2) Does my policy cover Out-of-Network, Licensed Clinical Social Workers?
3) My therapist is willing to provide a statement/superbill of Session Dates Attended, the CPT code, and the Diagnosis. Is this acceptable to the insurance company?
4) Does my policy cover 60 minute Individual Therapy (CPT 90837)?
5) What mental health Diagnoses are NOT reimbursable?
6) How many sessions are covered per year?
7) What is the Lifetime Maximum for mental health benefits?
8) What is my Out-of-Network Deductible?
9) What is the Allowed Amount of the fee? My therapist's individual session is $125 for CPT 90837.
10) What percent of the Allowed Amount will be reimbursed?
11) How do I file a claim? Many companies now make it very easy by providing a link to quickly upload your statements or receipts.
Insurance reimbursements will vary from month to month:
At the beginning of your therapy, there will be a wait until your insurance company begins to pay your benefit.

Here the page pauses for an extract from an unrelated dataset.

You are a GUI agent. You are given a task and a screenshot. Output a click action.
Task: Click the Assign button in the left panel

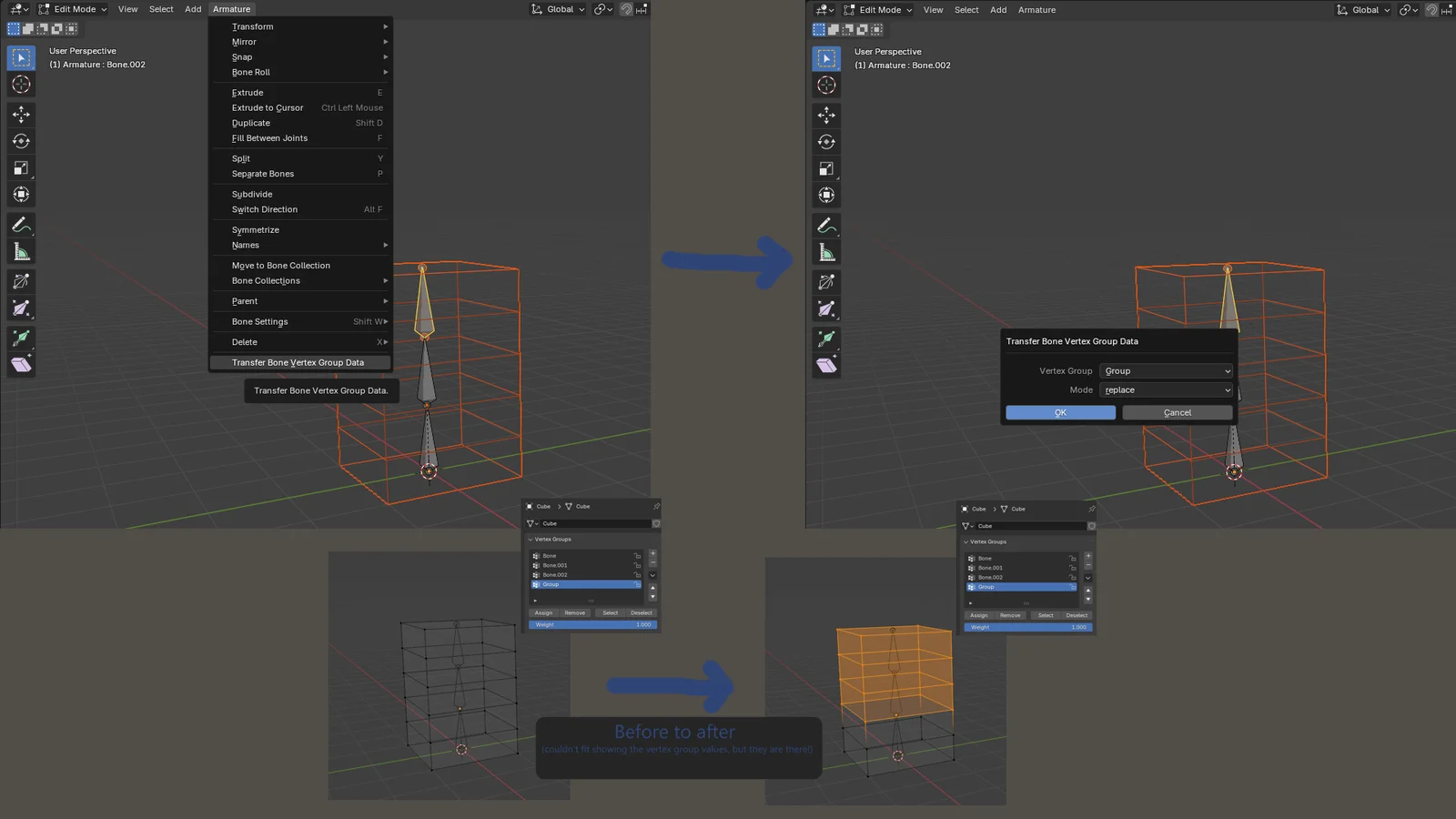pos(543,613)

In January of each year, you will not get any money back until your deductible is met. If you apply other family medical expenses to your deductible, you will start getting benefits sooner, and more of your therapy will be paid for.
Toward the end of the year, your insurance reimbursements will stop if the number of sessions is limited.
Your out-of-pocket medical expenses can be minimized if your employer offers a pre-tax medical "flexible spending account."
Ask your accountant about taking a medical tax deduction for psychotherapy.
You may save money with an insurance plan that has a higher premium, but better benefits for out-of-network therapy (called Preferred Provider Organization, or PPO).
In January 2010, new legislation requires many insurance plans to provide the same benefits for mental health as for physical health, with many of these limits removed—very good news!